- Born: December 20, 1892 Kansas City, Kansas, United States
- Died: January 27, 1987 (aged 94)
- Other names: Cora Mitchell Downs
- Occupation: Scientist

Academic background
- Alma mater: University of Kansas

Academic work
- Discipline: Microbiology
- Institutions: University of Kansas
- Main interests: Immunofluorescence Tularemia

= Cornelia Mitchell Downs =

American microbiologist (1892–1987)

Cornelia "Cora" Mitchell Downs (December 20, 1892 to January 27, 1987) was an American microbiologist and journalist who completed extensive work in the areas of immunofluorescence and tularemia research.

Downs was born to Lily Louis Campbell Downs and Henry Mitchell Downs, and raised in Kansas City, Kansas. She remained at the University of Kansas for much of her educational, teaching, and research careers.

== Education ==
In 1915, Downs completed her Bachelor of Arts degree at the University of Kansas. She continued her education there to complete a Master of Arts degree in 1920, followed by a Doctor of Philosophy in bacteriology in 1924, becoming the first woman to earn a PhD from the University of Kansas. Downs also attended the University of Chicago to complete her Postgraduate degree in 1921.

== Career ==
Downs served as an educator in the Department of Bacteriology at the University of Kansas between 1917 and 1963. She taught at the university as an instructor, assistant professor, and associate professor before being appointed full professorship in 1935. During her time at the University of Kansas, Downs conducted groundbreaking microbiology research surrounding the animal immune responses to tularemia, commonly known as rabbit fever.
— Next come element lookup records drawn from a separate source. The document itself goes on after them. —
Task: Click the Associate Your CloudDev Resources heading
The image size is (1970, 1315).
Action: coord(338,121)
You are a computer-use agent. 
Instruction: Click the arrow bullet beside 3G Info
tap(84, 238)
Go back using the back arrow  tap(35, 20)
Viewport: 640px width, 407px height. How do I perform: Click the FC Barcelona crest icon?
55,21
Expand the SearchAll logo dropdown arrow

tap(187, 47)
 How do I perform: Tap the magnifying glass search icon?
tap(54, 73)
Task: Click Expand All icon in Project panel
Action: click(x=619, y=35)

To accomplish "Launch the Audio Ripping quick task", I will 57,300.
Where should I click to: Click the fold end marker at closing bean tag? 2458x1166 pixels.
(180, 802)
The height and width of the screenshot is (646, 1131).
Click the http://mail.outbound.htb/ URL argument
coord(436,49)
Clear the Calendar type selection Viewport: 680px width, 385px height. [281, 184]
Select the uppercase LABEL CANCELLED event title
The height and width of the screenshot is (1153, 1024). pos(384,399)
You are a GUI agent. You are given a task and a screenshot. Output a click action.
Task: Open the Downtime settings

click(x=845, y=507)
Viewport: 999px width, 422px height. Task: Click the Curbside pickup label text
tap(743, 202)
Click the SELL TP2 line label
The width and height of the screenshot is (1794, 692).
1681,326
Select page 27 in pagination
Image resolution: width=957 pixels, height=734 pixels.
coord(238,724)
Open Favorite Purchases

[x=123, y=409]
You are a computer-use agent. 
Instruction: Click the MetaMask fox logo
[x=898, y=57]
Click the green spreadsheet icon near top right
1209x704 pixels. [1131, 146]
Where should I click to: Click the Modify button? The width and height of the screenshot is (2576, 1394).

She is also well known for her work in the development of the fluorescent antibody technique—a diagnostic technique used to identify viruses—by studying methods to simplify the synthesis of the labelling agents used in the procedure. Downs also served as a visiting investigator at the Rockefeller Institute from 1939 to 1940. She ultimately retired in 1963.

== Awards and memberships ==
Downs was recognized in Marquis Who's Who as a prominent instructor in microbiology. She was also recognized as a member of many scientific organizations including the American Society of Pathology and Bacteriology, the American Association of Immunologists, the American Association for the Advancement of Science, and the American Association of University Professors.

Downs was also a Fellow of the New York Academy of Sciences and a member of several Greek organizations and honor societies including Sigma Xi, Phi Sigma, and Delta Delta Delta.